My ColumnFamily is defined as follows:
CREATE TABLE UserProfileHistory(
timestamp bigint, -- millis since epoch
data text, -- JSON
PRIMARY KEY (username, timestamp)
) WITH CLUSTERING ORDER BY (timestamp DESC);
Each insert on the username adds to the wide row. The most recent profile history being able to be retrieved by
SELECT * FROM UserProfileHistory WHERE username=:username LIMIT 1;
For some reporting needs I need to fetch the entire history, and I need to do it in ASC order instead of DESC.

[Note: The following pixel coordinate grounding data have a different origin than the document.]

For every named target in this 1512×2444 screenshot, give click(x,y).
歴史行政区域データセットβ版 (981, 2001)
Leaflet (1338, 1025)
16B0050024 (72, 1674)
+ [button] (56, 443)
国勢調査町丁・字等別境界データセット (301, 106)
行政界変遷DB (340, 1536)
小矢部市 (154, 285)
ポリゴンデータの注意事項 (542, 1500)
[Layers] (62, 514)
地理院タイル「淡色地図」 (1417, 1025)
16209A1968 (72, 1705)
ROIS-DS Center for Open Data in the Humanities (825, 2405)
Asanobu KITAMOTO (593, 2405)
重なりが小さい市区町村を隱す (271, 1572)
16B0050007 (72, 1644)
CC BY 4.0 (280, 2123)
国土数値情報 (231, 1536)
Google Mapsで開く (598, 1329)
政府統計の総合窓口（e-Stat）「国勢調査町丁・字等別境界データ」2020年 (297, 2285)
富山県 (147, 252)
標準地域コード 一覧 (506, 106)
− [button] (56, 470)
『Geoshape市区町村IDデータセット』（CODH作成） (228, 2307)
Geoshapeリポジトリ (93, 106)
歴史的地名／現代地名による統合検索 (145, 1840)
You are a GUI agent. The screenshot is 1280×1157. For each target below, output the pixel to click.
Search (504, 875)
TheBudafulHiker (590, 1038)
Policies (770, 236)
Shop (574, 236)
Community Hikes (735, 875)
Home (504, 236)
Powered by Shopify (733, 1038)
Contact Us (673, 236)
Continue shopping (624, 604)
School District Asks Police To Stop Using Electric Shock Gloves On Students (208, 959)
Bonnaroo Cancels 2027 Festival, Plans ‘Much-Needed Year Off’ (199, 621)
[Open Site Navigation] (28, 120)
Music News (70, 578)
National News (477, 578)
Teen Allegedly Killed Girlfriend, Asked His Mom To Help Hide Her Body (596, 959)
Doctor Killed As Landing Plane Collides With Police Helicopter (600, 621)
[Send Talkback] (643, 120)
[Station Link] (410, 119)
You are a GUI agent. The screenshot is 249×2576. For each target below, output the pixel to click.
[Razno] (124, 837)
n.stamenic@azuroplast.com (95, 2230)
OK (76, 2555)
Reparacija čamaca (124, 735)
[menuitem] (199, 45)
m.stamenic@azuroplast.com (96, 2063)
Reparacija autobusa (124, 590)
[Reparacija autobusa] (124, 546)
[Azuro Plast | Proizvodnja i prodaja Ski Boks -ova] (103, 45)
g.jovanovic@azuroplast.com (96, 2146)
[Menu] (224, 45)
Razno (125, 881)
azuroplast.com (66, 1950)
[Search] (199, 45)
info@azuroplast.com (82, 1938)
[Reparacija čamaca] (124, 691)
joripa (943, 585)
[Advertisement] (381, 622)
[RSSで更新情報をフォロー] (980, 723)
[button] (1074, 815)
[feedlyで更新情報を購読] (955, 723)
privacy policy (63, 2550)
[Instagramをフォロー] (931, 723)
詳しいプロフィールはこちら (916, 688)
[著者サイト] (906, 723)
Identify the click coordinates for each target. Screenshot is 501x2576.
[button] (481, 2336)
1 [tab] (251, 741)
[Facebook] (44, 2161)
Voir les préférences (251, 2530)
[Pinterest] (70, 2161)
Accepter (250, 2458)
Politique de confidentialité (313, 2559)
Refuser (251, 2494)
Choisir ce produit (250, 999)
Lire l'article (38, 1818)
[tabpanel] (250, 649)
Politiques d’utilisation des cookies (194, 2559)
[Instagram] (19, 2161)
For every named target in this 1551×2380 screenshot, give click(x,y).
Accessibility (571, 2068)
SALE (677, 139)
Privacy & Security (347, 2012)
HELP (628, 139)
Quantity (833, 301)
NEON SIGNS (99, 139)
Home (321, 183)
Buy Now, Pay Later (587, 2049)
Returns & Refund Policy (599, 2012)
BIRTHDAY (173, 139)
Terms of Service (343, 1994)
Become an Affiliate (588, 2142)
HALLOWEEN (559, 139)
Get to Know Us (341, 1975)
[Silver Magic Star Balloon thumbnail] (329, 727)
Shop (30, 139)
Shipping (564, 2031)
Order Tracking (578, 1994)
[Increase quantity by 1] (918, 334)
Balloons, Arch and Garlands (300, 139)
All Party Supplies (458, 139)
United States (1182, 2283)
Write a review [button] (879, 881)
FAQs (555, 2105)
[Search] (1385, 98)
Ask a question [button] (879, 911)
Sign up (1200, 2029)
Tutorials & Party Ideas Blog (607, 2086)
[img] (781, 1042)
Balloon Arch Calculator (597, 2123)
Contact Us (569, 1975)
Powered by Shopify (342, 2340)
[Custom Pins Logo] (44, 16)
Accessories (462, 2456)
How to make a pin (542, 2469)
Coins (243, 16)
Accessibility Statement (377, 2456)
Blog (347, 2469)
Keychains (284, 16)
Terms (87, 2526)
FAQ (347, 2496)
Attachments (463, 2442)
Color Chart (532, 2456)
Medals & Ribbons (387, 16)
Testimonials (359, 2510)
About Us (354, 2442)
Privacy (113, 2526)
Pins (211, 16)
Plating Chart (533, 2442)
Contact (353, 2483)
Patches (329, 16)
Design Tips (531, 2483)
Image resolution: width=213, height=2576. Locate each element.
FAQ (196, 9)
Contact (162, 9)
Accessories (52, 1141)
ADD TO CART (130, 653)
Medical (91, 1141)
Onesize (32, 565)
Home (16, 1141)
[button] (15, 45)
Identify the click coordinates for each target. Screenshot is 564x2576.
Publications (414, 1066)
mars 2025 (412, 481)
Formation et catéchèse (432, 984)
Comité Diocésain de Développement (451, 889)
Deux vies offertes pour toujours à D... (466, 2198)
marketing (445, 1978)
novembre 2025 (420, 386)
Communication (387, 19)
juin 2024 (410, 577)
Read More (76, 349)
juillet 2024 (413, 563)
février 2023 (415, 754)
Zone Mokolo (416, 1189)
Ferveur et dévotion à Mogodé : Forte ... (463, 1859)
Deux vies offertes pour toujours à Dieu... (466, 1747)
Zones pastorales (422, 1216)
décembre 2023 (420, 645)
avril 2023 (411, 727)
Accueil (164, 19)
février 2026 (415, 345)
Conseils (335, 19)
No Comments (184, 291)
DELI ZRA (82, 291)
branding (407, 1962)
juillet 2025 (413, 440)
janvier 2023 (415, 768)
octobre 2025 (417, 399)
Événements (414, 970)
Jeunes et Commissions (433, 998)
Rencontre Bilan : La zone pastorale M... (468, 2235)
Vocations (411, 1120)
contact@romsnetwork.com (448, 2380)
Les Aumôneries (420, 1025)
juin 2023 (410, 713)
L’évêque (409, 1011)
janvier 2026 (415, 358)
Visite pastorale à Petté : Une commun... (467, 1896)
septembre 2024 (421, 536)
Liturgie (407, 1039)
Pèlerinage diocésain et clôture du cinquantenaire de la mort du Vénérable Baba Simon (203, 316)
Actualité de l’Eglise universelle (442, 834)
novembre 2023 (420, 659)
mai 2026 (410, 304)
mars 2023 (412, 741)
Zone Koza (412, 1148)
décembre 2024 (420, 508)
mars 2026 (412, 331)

One option is to do the sorting in code, collect N results, sort on the timestamps accordingly. Given the row is of N length, that could start to put an undo memory burden in my application layer, and I would like to avoid that if possible opting instead for Cassandra to perform the work.
So I am leaning towards this option:
2) min timestamp seek + ORDER BY
To start the process my initial timestamp would be 01-01-1970T12:00:00+0000 (assume that is in milliseconds, aka 0) I would then issue my query:
SELECT * FROM UserProfileHistory WHERE username=:username AND timestamp > :milliseconds ORDER BY timestamp ASC LIMIT 100
Once I have those initial results I would just pick my last timestamp from the result set and + 1 on it and run the query again until I received 0 results.
The CQL works and returns my results as I expect. This will probably only be run once every 24 hours, maybe every 12 hours; point being, not often.
Am I setting myself up for a disaster down the line?